Libération fiscale et sociale : mauvaise approche d’un grave problème
L’Institut Molinari, Contribuables associés et quelques autres organismes qui se considérent comme des think tanks, ont trouvé depuis une dizaine d’années le moyen d’intéresser les media : annoncer le "Jour J de la Libération fiscale des Français". Survenant à une époque de l’année où les effectifs des rédactions sont réduits pour cause de vacances, cette annonce est facilement reprise. Cette année, Le Figaro du 27 juillet consacre au sujet l’équivalent d’une page et demie dans ses pages saumon (économie).
 
Aucune action publique ne mériterait que nous lui consacrions une partie de nos revenus !

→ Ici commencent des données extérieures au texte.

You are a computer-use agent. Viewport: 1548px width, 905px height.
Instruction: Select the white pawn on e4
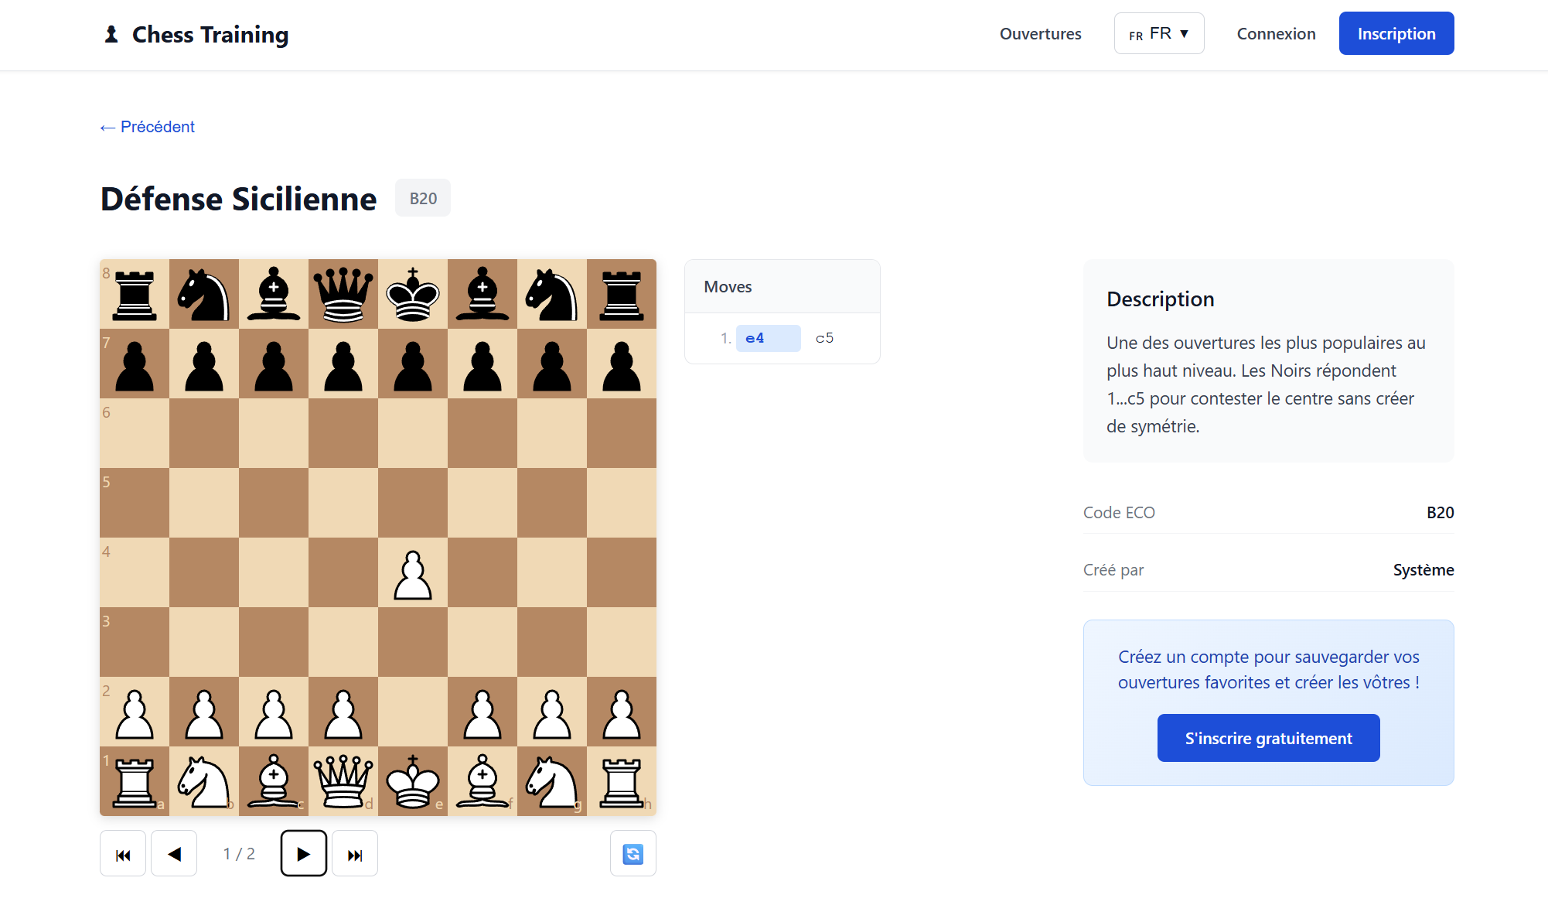tap(413, 574)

Dans ce quotidien, il est écrit : "la France conserve encore cette année son bonnet d’âne du pays le plus taxé en Europe. Et donc de celui dont les citoyens commencent le plus tardivement à travailler pour eux-mêmes et à profiter du fruit de leurs efforts, au lieu de financer – via leurs impôts, cotisations et autre contributions sociales – les dépenses de l’Etat et de la Sécu". Cette phrase résume parfaitement l’idée du "jour de libération fiscale" : tout ce qui est versé à l’Etat, aux collectivités territoriales (de plus en plus par l’intermédiaire du Trésor public), et aux organismes de protection sociale, serait perdu pour le citoyen. Tout cet argent serait gagné en vain par les travailleurs et les détenteurs de capitaux puisqu’ils ne sont pas libres de l’utiliser à leur guise !
 
La protection sociale est un service public indispensable : le cas des retraites
Regardons donc à quoi sert cet argent.
Premièrement, à procurer un revenu aux retraités : 325 Md€ leur ont été versés en 2016. Est-ce vraiment de l’argent qui a été volé aux Français ? Globalement, les retraités ont élevé les travailleurs actuels : en cotisant aux régimes de retraite, ceux-ci s’acquittent d’une dette à l’égard de la génération sans laquelle ils n’auraient pas la capacité de travailler productivement. Elever des enfants est un investissement, les retraités touchent le dividende qui récompense cet investissement : il s’agit d’un échange.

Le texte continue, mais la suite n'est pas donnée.